Mohammed Saad, 21 ans, est mort après avoir été blessé lors d'escarmouches dans la nuit dans un camp de protestation près de la barrière située à l'intérieur de l'enclave palestinienne, selon une source de Sky News à Gaza.

Le ministère de la Santé de Gaza a déclaré qu'il avait été abattu. L'armée israélienne n'a pas encore commenté cette fatalité.

Un porte-parole des forces de défense israéliennes a déclaré que les troupes avaient répondu à deux explosions d'émeutes à la frontière vendredi après-midi et en début de soirée lorsque des manifestants avaient lancé des bombes incendiaires et brûlé des pneus en direction d'Israël.

Plus tard dans la nuit, un char israélien a tiré sur une position du Hamas au nord de Gaza.

Les médiateurs égyptiens s’emploient à désamorcer les tensions entre Israël et le groupe militant Hamas qui contrôle Gaza après deux jours de tirs de roquettes et de frappes aériennes plus tôt cette semaine.

Le succès ou l’échec de ces efforts pourrait déterminer si les manifestations sont maîtrisées ou si un affrontement plus sérieux est en train de se produire, à quelques jours des élections générales israéliennes.

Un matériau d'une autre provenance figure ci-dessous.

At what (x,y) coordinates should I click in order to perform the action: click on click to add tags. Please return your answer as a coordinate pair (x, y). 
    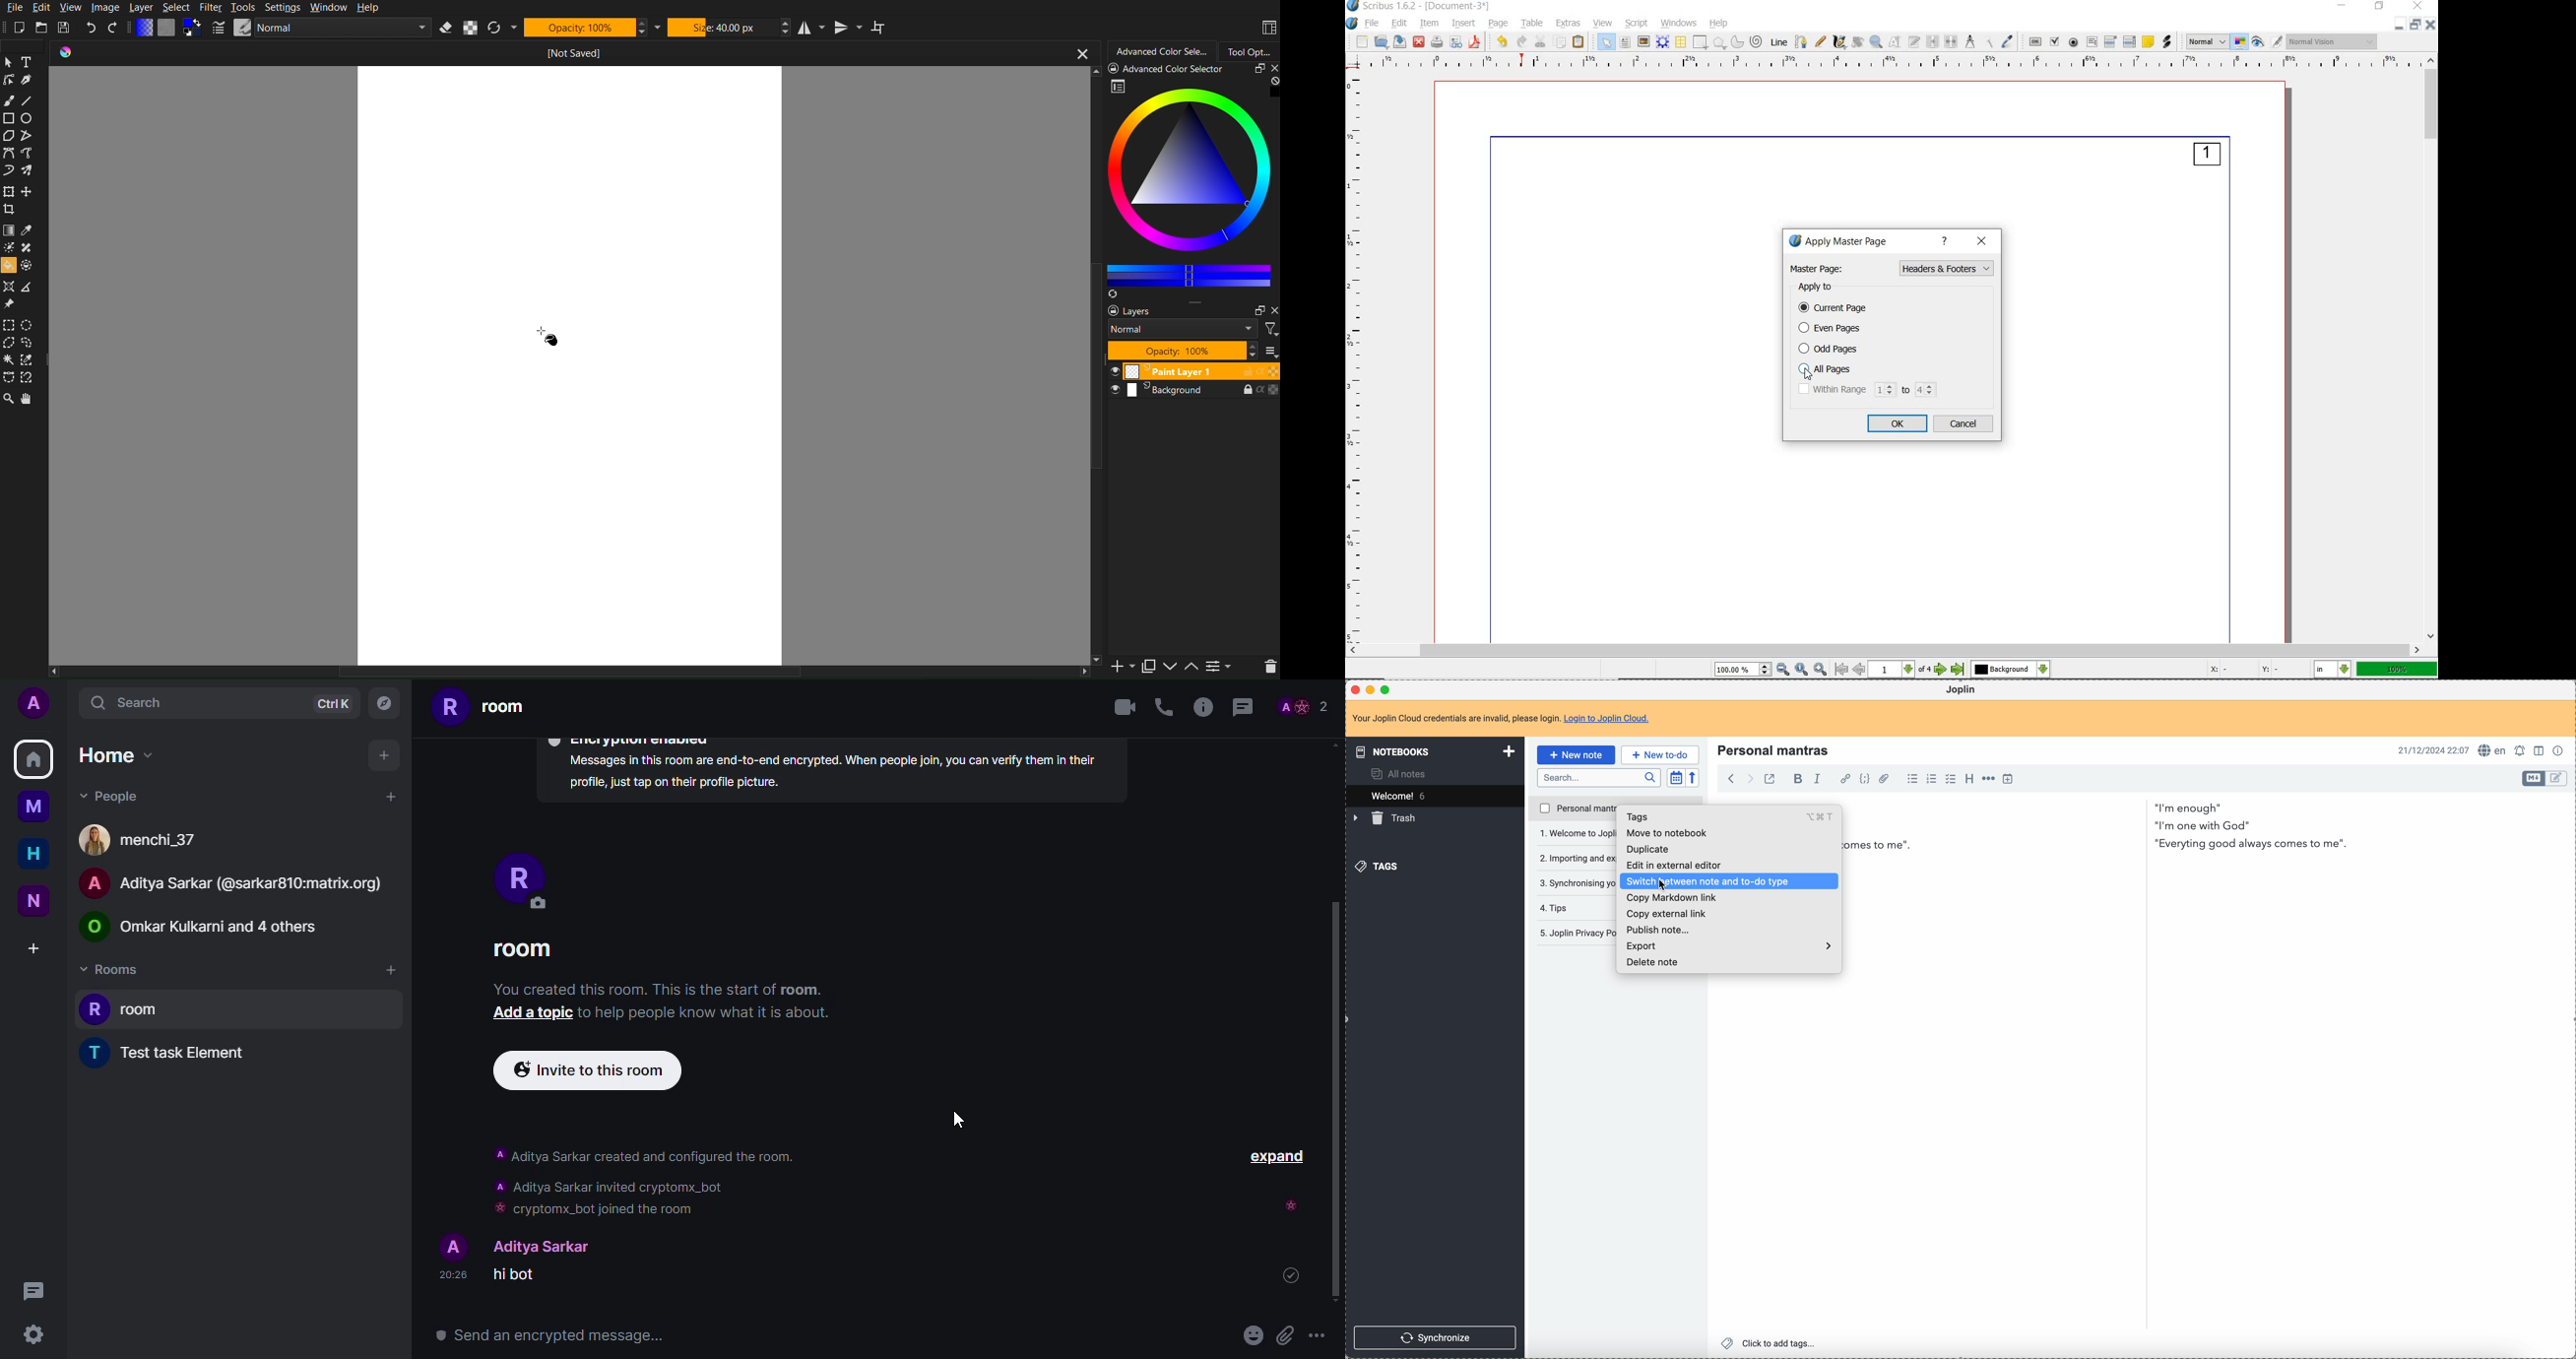
    Looking at the image, I should click on (1771, 1342).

La manifestation, qui doit commencer à 13h00 heure locale (10h00 GMT), marquera le premier anniversaire du début des manifestations hebdomadaires à Gaza qui ont fait près de 200 Palestiniens tués par les forces israéliennes et près de 30 000 blessés, dont environ 7 000 par balle. , selon des médecins palestiniens et des chiffres des Nations Unies.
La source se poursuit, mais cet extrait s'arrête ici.